EXTRACTED DATA:
__________
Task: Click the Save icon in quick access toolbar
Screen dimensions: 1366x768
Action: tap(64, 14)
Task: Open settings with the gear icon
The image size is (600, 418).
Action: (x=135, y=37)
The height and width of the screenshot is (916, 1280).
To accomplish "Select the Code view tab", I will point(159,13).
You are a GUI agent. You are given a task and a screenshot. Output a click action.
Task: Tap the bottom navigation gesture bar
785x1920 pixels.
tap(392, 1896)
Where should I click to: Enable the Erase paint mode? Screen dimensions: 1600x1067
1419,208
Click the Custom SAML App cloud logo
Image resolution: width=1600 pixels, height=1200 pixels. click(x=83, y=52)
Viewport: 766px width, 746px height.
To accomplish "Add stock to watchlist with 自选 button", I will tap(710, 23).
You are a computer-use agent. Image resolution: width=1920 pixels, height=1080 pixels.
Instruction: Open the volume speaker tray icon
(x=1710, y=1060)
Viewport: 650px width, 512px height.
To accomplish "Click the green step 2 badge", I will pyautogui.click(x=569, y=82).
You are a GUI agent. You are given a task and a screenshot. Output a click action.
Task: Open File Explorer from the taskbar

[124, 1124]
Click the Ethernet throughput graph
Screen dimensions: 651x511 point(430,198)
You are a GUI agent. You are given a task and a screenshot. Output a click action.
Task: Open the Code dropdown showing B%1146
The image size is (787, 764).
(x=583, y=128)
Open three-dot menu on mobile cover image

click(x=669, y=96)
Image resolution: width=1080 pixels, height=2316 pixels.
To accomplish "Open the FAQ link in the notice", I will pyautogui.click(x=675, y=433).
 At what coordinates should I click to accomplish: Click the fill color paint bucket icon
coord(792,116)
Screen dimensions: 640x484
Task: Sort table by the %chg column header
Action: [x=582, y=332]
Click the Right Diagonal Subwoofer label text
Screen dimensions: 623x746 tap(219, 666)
__________
WHAT IS REQUIRED: Output the entries word for word, starting at the line that contains "Open three-dot menu on mobile cover image" and ending at the line that contains "Action: [x=582, y=332]", with both of those lines included.

IN RESPONSE:
Open three-dot menu on mobile cover image

click(x=669, y=96)
Image resolution: width=1080 pixels, height=2316 pixels.
To accomplish "Open the FAQ link in the notice", I will pyautogui.click(x=675, y=433).
 At what coordinates should I click to accomplish: Click the fill color paint bucket icon
coord(792,116)
Screen dimensions: 640x484
Task: Sort table by the %chg column header
Action: [x=582, y=332]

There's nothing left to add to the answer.